Stored data entries
== Segment start ==
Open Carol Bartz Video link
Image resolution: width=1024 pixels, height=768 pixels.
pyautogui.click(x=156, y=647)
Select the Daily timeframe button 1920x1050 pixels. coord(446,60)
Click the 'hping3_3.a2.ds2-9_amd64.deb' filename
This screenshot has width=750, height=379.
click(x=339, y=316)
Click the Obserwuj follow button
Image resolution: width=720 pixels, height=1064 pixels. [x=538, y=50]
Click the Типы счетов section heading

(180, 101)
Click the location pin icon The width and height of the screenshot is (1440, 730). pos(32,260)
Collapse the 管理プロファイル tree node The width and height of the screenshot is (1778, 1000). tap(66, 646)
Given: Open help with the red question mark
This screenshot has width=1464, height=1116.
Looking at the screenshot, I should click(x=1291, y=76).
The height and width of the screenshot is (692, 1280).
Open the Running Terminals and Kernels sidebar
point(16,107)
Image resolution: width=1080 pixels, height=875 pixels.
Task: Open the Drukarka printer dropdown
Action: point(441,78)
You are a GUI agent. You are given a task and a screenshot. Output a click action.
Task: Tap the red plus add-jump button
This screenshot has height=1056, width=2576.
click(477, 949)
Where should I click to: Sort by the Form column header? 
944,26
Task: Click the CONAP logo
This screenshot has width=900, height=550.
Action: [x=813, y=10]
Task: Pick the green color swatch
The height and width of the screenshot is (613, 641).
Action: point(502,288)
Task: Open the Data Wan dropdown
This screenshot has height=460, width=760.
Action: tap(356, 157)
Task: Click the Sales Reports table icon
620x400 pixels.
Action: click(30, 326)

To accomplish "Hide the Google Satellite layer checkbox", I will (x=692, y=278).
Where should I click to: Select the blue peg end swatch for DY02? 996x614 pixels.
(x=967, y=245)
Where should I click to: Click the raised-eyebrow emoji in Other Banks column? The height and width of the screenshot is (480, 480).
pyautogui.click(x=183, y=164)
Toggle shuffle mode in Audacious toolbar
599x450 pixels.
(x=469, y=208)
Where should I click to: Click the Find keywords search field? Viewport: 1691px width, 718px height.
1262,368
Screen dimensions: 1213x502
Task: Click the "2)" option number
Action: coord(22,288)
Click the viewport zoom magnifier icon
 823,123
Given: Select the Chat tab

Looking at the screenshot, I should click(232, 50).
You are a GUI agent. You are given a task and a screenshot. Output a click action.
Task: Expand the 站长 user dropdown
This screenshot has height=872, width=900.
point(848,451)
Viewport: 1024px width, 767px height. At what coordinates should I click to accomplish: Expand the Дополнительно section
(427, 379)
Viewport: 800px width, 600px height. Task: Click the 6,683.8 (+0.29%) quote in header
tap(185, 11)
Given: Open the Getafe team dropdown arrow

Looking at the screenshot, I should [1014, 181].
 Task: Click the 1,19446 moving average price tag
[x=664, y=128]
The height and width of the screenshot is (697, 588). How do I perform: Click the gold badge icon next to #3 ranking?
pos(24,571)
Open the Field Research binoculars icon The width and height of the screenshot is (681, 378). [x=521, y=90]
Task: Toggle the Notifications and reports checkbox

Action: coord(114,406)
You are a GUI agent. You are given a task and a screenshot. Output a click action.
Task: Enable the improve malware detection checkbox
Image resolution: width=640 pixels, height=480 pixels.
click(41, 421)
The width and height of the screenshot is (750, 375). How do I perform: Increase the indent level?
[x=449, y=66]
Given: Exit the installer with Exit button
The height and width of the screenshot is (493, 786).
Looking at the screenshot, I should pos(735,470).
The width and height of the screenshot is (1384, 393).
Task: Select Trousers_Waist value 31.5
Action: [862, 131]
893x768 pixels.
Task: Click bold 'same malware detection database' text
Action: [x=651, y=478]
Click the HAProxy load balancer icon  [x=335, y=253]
== Segment end ==
**Exercise directions:**
Scan the data above for the word "with". Copy every line in which it is found.

**Exercise solution:**
Given: Open help with the red question mark
Given: Exit the installer with Exit button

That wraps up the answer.